Every line from the one holding "Task: Click the Add a Link button" to the end of the entries should be repeated exactly, with the pictures left out.

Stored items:
···

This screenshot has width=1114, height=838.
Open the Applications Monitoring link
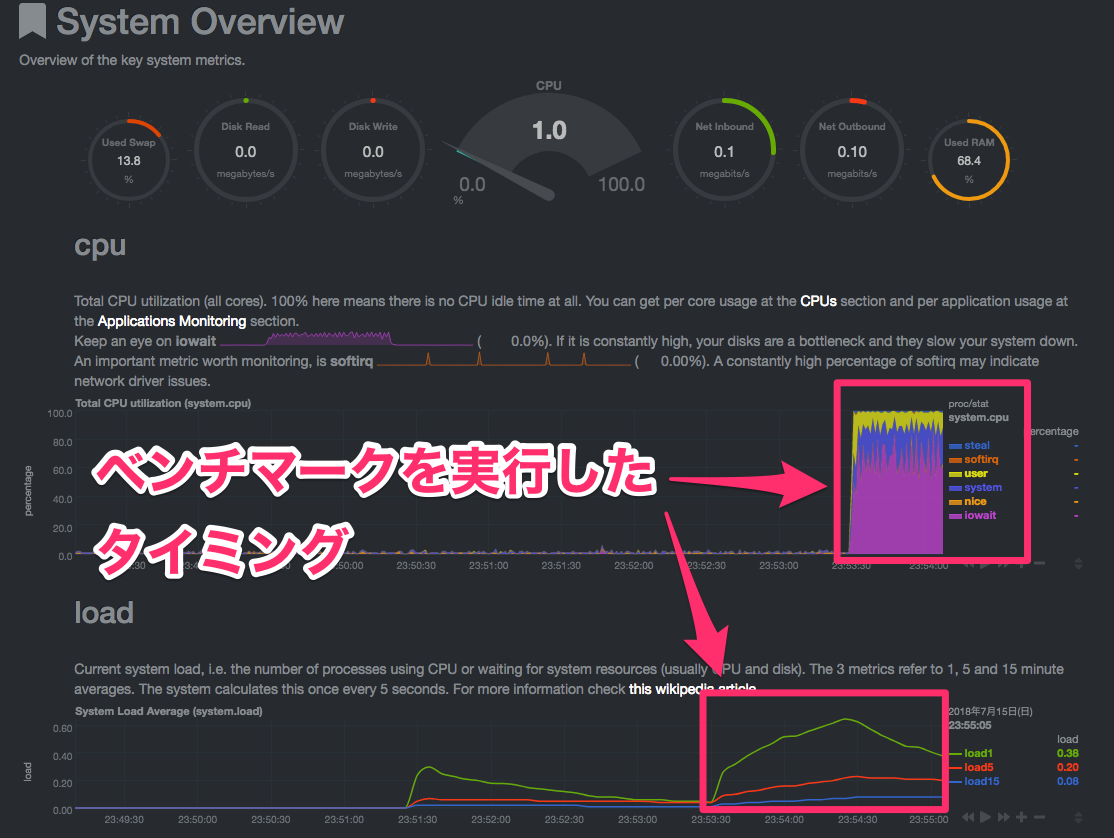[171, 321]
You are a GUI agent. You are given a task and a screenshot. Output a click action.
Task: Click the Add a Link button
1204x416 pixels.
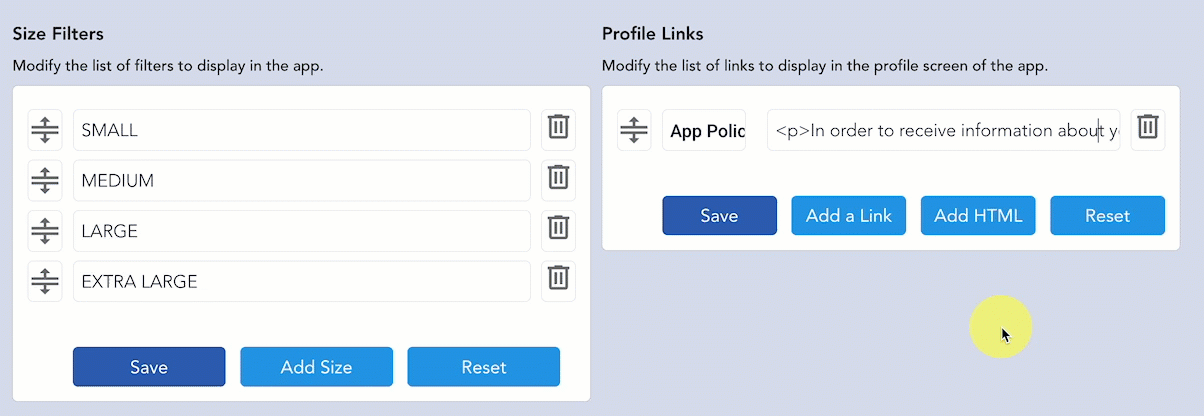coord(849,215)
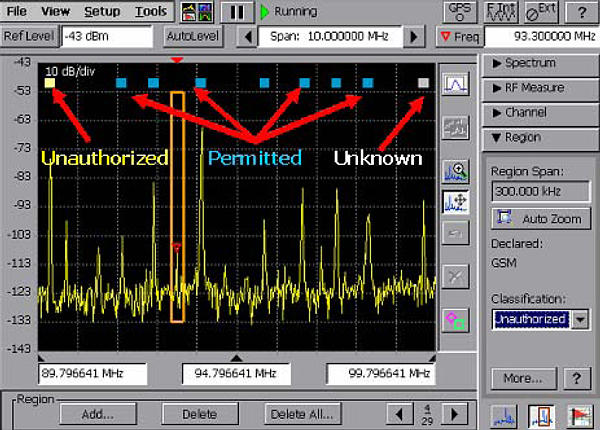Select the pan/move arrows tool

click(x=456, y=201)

···

[SOLUTION TO THIS EXERCISE]
Task: Click the Add a Link button
1204x416 pixels.
coord(849,215)
Select the pan/move arrows tool

click(x=456, y=201)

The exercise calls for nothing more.